Most city, state and teacher pensions are underfunded. That means that taxes will need to increase by a substantial amount to pay what was promised.
Today's Plain Dealer article on State budget cuts quoted the Governor as saying the federal government needs to help states in financial trouble. That's code for we can't pay the wages and benefits that we promised to pay so please pay it for us.
New York State is faced with a $16 billion dollar budget deficit, California is faced with a $20 billion budget deficit even though both have record amounts of revenue.

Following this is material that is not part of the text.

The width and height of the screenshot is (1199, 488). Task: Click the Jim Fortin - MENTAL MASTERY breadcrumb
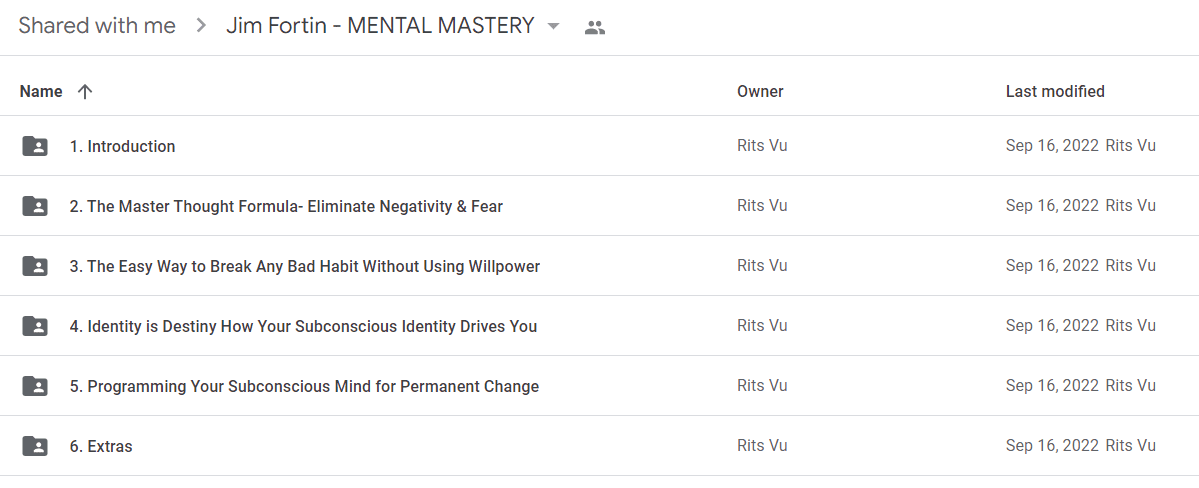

This article in City Journal is about New Jersey but it applies to most state and local governments:
The Lakewood connection is that the schools and City have continued to pile on the pay increases even though revenue is stagnant. Don't look for any real compromises. Government unions have the people by the throat and they won't let go, with our without a fight. See this on Vallejo, California:
http://www.sfgate.com/cgi-bin/article.c ... 11CR8R.DTL
Here is an article that shows some of the salaries paid by the City:
http://seekingalpha.com/article/76534-h ... california
Keep in mind that the median income in this town is under $60,000. Also keep in mind that many city workers are retiring at 50 years of age with close to 80% of salary plus benefits.
I posted something about Vallejo in the Lakewood discusion under the title "Cities Can Declare Bankruptcy" or something like that.
I am all in favor of living wages and decent benefit packages but I guess my idea of decent is a little different than that of Vallejo City workers who complain that they can't get by on $250,000 per year.
Look for New York City and New York State and California to demand the federal government pay the bills. I expect it to happen no matter who is president.
Back in the 70's New York City asked the feds to bail them out and President Ford said no. It was the only smart thing he did as president.
One New York paper ran the headline: Ford to City: Drop Dead. That's still good advice.